The Wolfsburg car manufacturer, which employed forced laborers during the Nazi era, still stands by its plant in Xinjiang. In an interview with “Spiegel” published on June 30, CEO Herbert Diess praised the communist leadership and dismissed the accusation that people were being forced into drudgery at the VW plant in Xinjiang. And that despite the fact that it was revealed in mid-June that VW operated a cattle factory in Brazil in the 1980s that employed forced laborers. The Brazilian judiciary is investigating.

A few days ago, on August 19, the next change of course regarding China came: According to press reports, the Ministry of Economic Affairs led by Robert Habeck is checking again whether it would like to allow the Chinese company Cosco to join the sponsoring community of the Port of Hamburg. Originally, the company wanted to acquire 35 percent of the important inland port. A decision is currently pending.

The federal government is drawing the consequences from the Ukraine war, which the Kremlin ruler Vladimir Putin started. This war of aggression, in violation of international law, made Germany’s dependence on Russian gas supplies abundantly clear. You don’t want to wake up in Berlin and realize that you’re just as dependent on the People’s Republic as you are on Russia.

The China strategy that Federal Foreign Ministers Annalena Baerbock had formulated in her house in February still classified Beijing as “a partner, competitor and rival”. In the meantime, not least because of the alliance that Putin and Xi have entered into with each other and the aggression that Beijing is showing towards its democratic neighboring country Taiwan, the talk of a partner is likely to be just as much under scrutiny as the investment in the hamburger Harbor.

Alexander Görlach is Honorary Professor of Ethics at Leuphana University in Lüneburg and Senior Fellow at the Carnegie Council for Ethics in International Affairs in New York. The PhD linguist and theologian is currently working on a project on “digital cosmopolitanism” at the Internet Institute of the University of Oxford and the Faculty of Philosophy at New York University.

Alexander Görlach was a Fellow and Visiting Scholar at Harvard University in the USA and Cambridge University in England.

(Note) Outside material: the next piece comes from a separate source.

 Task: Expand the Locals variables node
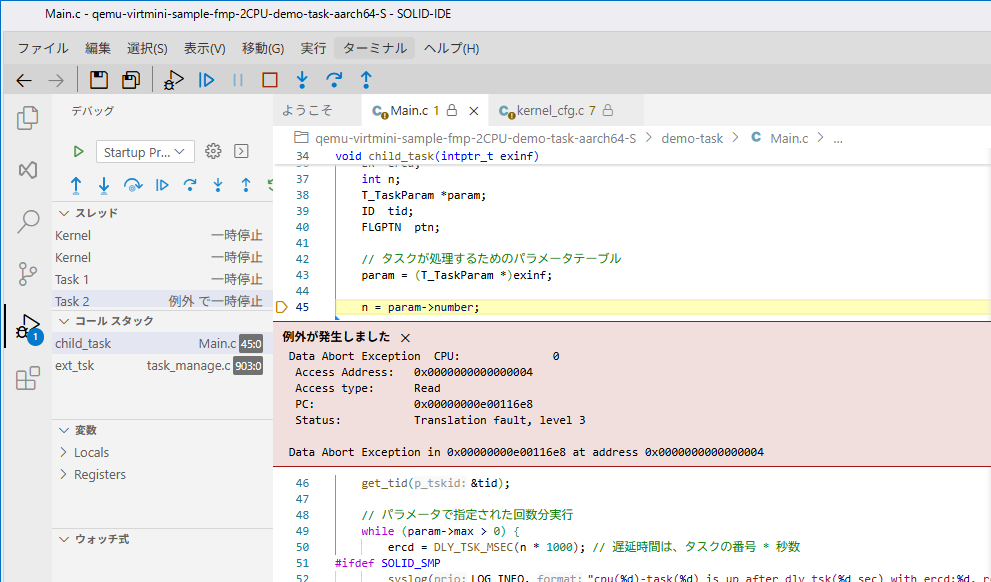pos(91,452)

After stints in Taiwan and Hong Kong, he has focused on the rise of China and what it means for East Asian democracies in particular. He has recently published the following titles: “Red Alert: Why China’s Aggressive Foreign Policy in the Western Pacific Is Leading to a Global War” (Hoffmann

From 2009 to 2015, Alexander Görlach was also the publisher and editor-in-chief of the debate magazine The European, which he founded. Today he is a columnist and author for various media such as the Neue Zürcher Zeitung and the New York Times. He lives in New York and Berlin.